The Best Way to Make Your Application Faster
July 1, 2020
Applications
There are two easy ways to make your cloud application faster and they’re homonyms; cash being the first and cache being the second. (Sorry, but not sorry, for the dad joke). The cloud makes it very easy to increase the amount of compute power and therefore performance associated of your cloud resources. I was once on a cloud project at a major enterprise we jokingly called “the Tinder project” because the customer just swiped (or slid the performance slider bar) right on all their resources to the max size. As a result, their monthly cloud bill had a lot of zeroes in it.
The other good, more scalable approach is to use a caching tier for your applications. Caches are a basic principle used throughout computer science—not every call to every system needs to happen in real-time with the latest value. Remote calls tend to be expensive, and if we can use something repeatedly the performance cost is cheaper. In the cloud world, many smaller things (services) are cheaper than one giant large thing in cloud economics. This means it’s typically a better design to build a system to scale out rather than requiring scaled-up hardware (this is a fundamental idea of distributed systems architecture).
The hard part about building systems reliant on stateful data (a fancy way of saying databases) is scaling out the write workload across multiple nodes. It’s possible, in a few different ways, but typically requires the application to be designed in that manner from the start and isn’t easy to implement after initial design. However, most database workloads, even on busy online transaction processing systems, do at least 50% (if not more) of their I/O (reading or writing to storage) as read activity. How does this help us?
Reads are often repeated—this works on the notion that data isn’t updated frequently. A round-trip from your application’s front end to the back-end datastore is expensive—it’s a remote call, and potentially one that must reach all the way through to the storage on database engine. Sure, the database engine will cache records in its buffer pool, but it also has limited resources. The most common solution to this is to use Redis cache, an open-source solution that stores data in-memory in a key-value format (it falls under the category of NoSQL solutions).

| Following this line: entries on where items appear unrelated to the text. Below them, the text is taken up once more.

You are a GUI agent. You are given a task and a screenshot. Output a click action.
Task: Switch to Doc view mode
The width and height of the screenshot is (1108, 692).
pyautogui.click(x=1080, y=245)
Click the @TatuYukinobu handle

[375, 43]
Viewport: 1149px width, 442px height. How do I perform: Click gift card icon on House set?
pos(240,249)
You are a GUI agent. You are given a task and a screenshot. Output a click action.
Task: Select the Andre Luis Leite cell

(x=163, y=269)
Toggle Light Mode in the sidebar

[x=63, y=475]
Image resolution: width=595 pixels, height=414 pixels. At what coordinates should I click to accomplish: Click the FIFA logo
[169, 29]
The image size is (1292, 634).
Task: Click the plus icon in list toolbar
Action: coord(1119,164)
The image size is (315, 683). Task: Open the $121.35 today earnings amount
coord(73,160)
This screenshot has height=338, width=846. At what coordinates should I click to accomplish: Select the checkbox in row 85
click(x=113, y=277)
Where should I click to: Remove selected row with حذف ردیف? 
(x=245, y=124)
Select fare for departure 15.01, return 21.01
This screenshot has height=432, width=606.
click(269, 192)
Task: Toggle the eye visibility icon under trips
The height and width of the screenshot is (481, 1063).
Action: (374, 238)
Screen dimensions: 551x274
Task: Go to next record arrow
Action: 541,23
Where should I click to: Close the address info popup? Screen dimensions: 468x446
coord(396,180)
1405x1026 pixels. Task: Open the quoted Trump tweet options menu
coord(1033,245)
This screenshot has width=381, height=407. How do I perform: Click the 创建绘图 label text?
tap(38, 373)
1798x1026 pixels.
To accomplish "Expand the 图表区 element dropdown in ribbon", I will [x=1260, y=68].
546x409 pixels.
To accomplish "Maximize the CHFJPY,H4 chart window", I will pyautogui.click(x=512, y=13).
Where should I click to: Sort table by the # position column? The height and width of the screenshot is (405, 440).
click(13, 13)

Redis requires some changes to your application’s code, to look in the cache, before going to the database. However, Redis has broad application and language support. In the case of our WordPress site, it was a matter of installing a plugin, and then we were off and running. Redis also offers the benefit of being able to scale-out horizontally, so you can add scale to your application as your workload increases. You can control how long your key values live (just like DNS), and you can persist data to disk if your application requires it.
Caching data is vitally important to all manner of software. In a modern distributed systems architecture, it makes sense to include a key-value cache like Redis in your application stack. It can dramatically reduce workloads and save you expensive cloud database (or even database licenses from Microsoft or Oracle, if you’re in a virtual machine) and help your application scale as your workload grows.